Tour of Akka Cluster – Cluster Sharding

Published on 26 February 2018 , last updated on 31 May 2018

In Tour of Akka Cluster – Eventual consistency, persistent actors and message delivery semantics we started to look into making the reactive payment processor resilient to node crashes by exploring Akka Persistence, a mechansim that provides durability guarantees for actor state. We also briefly mentioned Akka Cluster Sharding which offers a way to automatically distribute actors of the same type over several nodes. In this article we are going to take a closer look at cluster sharding and then make use of it for our reactive payment processor.
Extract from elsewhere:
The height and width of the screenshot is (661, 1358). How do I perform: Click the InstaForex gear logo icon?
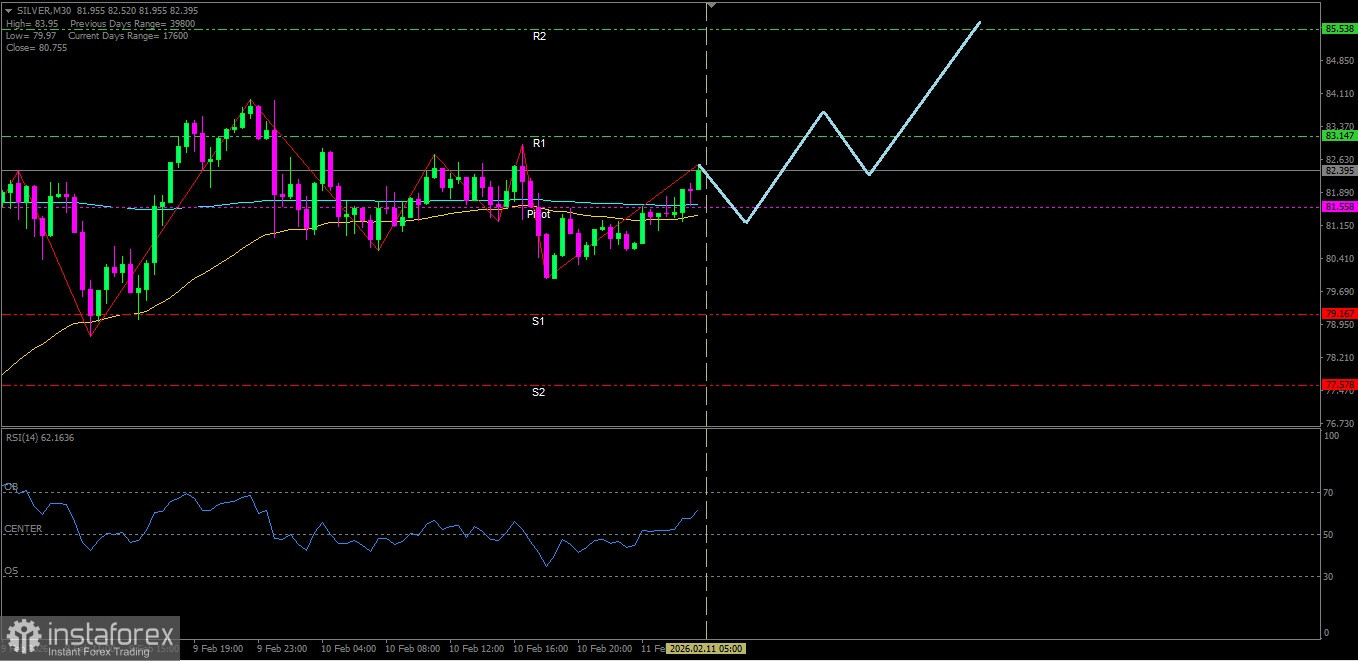point(24,636)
Quite a few of the core ideas fueling Akka’s Cluster Sharding are to be found in the Pat Halland’s must-read paper Life beyond distributed transactions. For a technology that goes further in implementing those ideas, check out the Lagom Framework. I wrote about Lagom earlier and yet have to continue writing about it (in hindsight it looks like I got distracted by the birth of my son at that time). Lagom uses Akka Cluster Sharding below the hood, so let us have a look at that one first.
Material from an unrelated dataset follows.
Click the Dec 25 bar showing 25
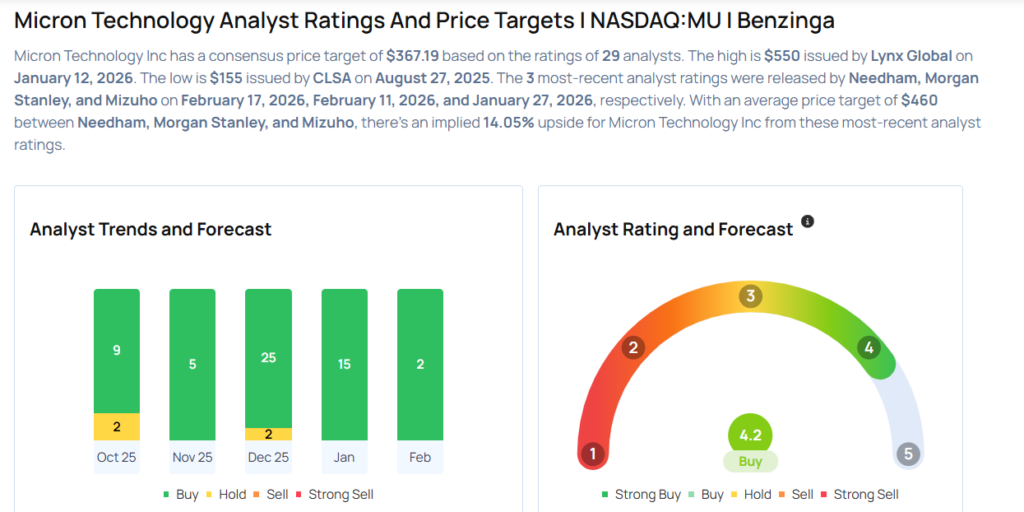Screen dimensions: 1024x512 tap(268, 358)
The primary design goal here is scale, more so than resilience against failure (even though that is a nice side-effect). In order to work fast with a lot of data, we need to hold the data in memory, and in order to scale, we need to distribute it accross nodes. Rather than trying to get distributed transactions to function correctly (which appears to be non-trivial both in theory and practice), the approach here is to employ transactions on the local scope only (where we know they work) and to combine message passing (with adequate semantics) for distributed communication. This is achieved by employing an architecture that separates scale-agnostic code (the one written by application developers) from scale-aware code (the one written by library developers):

In other words, Akka Cluster Sharding exposes an API that allows us to work – for the most part – about scaling concerns. Let’s have a look at this API.
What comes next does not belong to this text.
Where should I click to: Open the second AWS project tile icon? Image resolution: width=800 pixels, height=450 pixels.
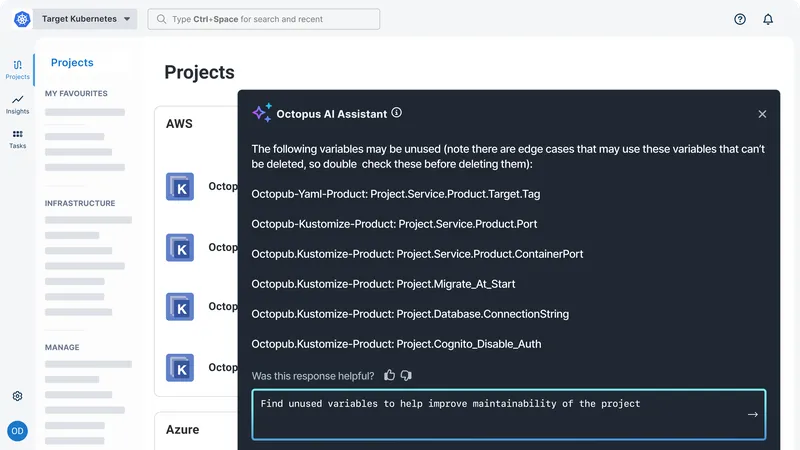pyautogui.click(x=180, y=247)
The Akka Cluster Sharding API

The code that we are writing – that is to say, the scale-agnostic code – is residing in entities. Entities are actors that are managed by Akka Cluster Sharding for us. There are three differences between entity actors and “standard” actors:

  1. messages should not be sent to the entity, but to the shard region actor of the sender’s node
  2. the lifecycle of those actors is handled by akka and not by us (we don’t create those actors directly)
  3. each entity needs to have an identifier that is globally unique. “Standard” actors may be given no name at all (managed by akka) or the same name in different parts of the hierarchy tree – in the case of cluster sharding entities, it is required for them to have a globally unique identifier.

The Akka Cluster Sharding machinery

On the scale-aware side of the architecture we can find shards, shard regions and one shard coordinator.

Shards are simply a group of entities. They are grouped together so as to be easier to move around (more on this later).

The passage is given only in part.